> _FRAGMENTO DEL TEXTO_
━━━━━━━━━━

Una cosa es volar en el chárter del equipo, con todo lo que ello conlleva en forma de privilegios que por momentos hasta te hacen sentir futbolista, y otra, muy distinta, viajar por tu cuenta a cubrir un torneo de categorías inferiores. Tampoco es lo mismo desplazarte solo y abandonado a tu suerte con todo tipo de escalas y esperas, que hacerlo arropado por una decena de compañeros y amigos periodistas. Yo estuve casi 20 días en Dinamarca para cubrir un Europeo sub’17. Tampoco es lo mismo pasarse casi la mitad de los días en una ciudad perdida y desconocida llamada Nikobing Falster, situada al sur y a la que añadieron la denominación de la isla para diferenciarla de otras localidades con el mismo nombre, que en Copenhague, donde todas las noches iba al mismo italiano, que era una auténtica maravilla, a cenar solo. Ni visitar un país vikingo en julio que en mitad de un inhóspito invierno.
Al menos en aquel 2002 tuve la suerte de coincidir en el vuelo con la selección española en la que militaba un tal David Silva, que era un año menor y ya lo hacía todo bien, y el realista Javier Garrido, al que nadie le discutía el lateral izquierdo. Me tocó en un asiento en el que estaba mezclado con ellos. Los que me conocen saben que yo no soy muy de probar salsas en los aviones si no tengo muy claro lo que es, porque no puedo comer nada con queso. No sé por qué ese día me dio por explorar un sobre, creo recordar de mayonesa, con tal mala suerte de que, como no podía abrirlo, apreté fuerte y salió volando parte de su contenido dibujando una parábola perfecta que fue a parar en el zapato impoluto del portero Nahuel Pérez, en el que, hasta ese momento, claro, me podía hasta afeitar de lo bien que se reflejaba mi cara. El canario puso cara de circunstancias y mientras se limpiaba me tranquilizó con el poco convincente “no pasa nada”, que tanto le gusta repetir a mi hija cuando, por ejemplo, ha vaciado un bote entero de crema solar en su cama a pesar de que debería llevar una hora dormida… “No pasa nada aita, no pasa nada”. Yo no sabía dónde meterme.

━━━━━━━━━━

> _MUESTRA DE DATOS_
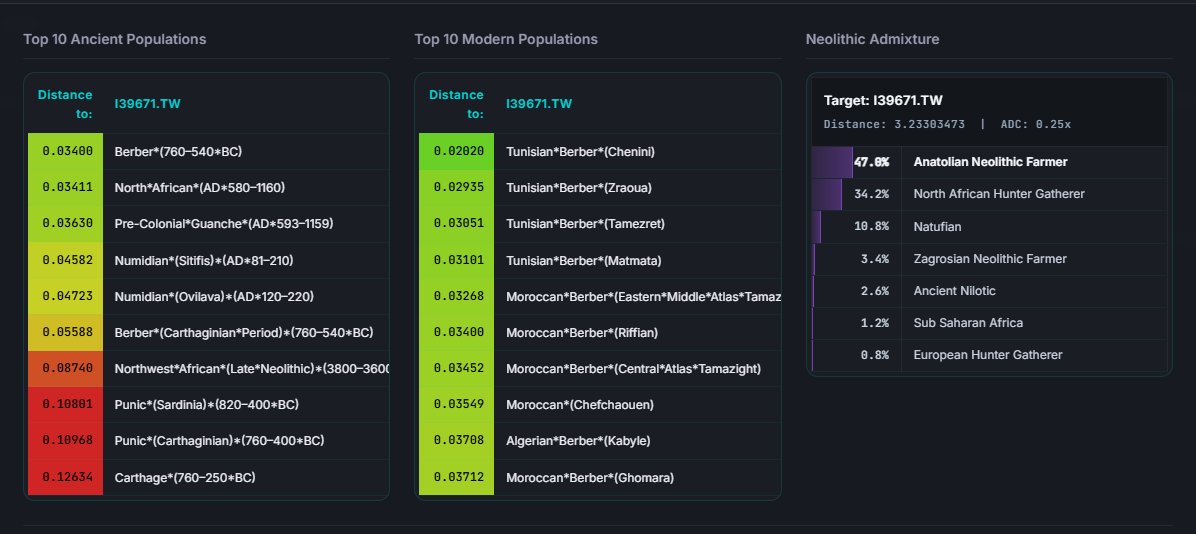The width and height of the screenshot is (1196, 534).
Task: Click the I39671.TW header in Ancient Populations
Action: 147,104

━━━━━━━━━━

> _CONSIGNA_
¿Puedes proseguir el relato sobre el viaje a Dinamarca para cubrir el Europeo sub'17, empezando justo después de su última frase? El material no interviene en absoluto en esta tarea.

> _RESPUESTA ESPERADA_
Fue un torneo espectacular. Recuerdo que estaba alojado en el mismo hotel que otras selecciones y, mientras desayunaba acompañado de un agente, un suizo nos escuchó hablar castellano y se sentó con nosotros. Era Philippe Senderos, el capitán de Suiza, que, por cierto, luego levantó la copa de campeón. Como tenía un coche alquilado, solían venir conmigo, aparte de agentes, directores deportivos como García Pitarch, del Valencia, o el añorado Josep Manel Casanova, del Espanyol. Un día nos acercamos a ver un Portugal-Francia, que ganó el combinado de Lejeune a pesar del descomunal talento luso, en el que destacaban un tal Quaresma y un tal Cristiano Ronaldo, que fue expulsado por protestar y se perdió el segundo partido y no lograron pasar a los cruces.
España tenía una muy buena selección, con Jonhatan Soriano y Roberto Soldado arriba, a los que se les caían los goles de los bolsillos (qué maravilla, ¿se imaginan? Nostalgia…). Su estructura siempre era la misma, con un pivote defensivo y un organizador. Recuerdo que los elegidos eran Merino, un mediocentro fuerte del Oviedo, pero con muy poca clase que distorsionaba entre tanto talento, y el madridista Borja Valero, al que aún le faltaba cuerpo, pero que apuntaba alto. Mi amigo el representante no podía ni ver al ovetense, que era noble y lo daba todo. Le fue cogiendo una manía terrible según fueron transcurriendo los partidos. Era tan insistente y cansino que a mí me generaba el efecto contrario y cada vez valoraba más su sacrificio y solidaridad.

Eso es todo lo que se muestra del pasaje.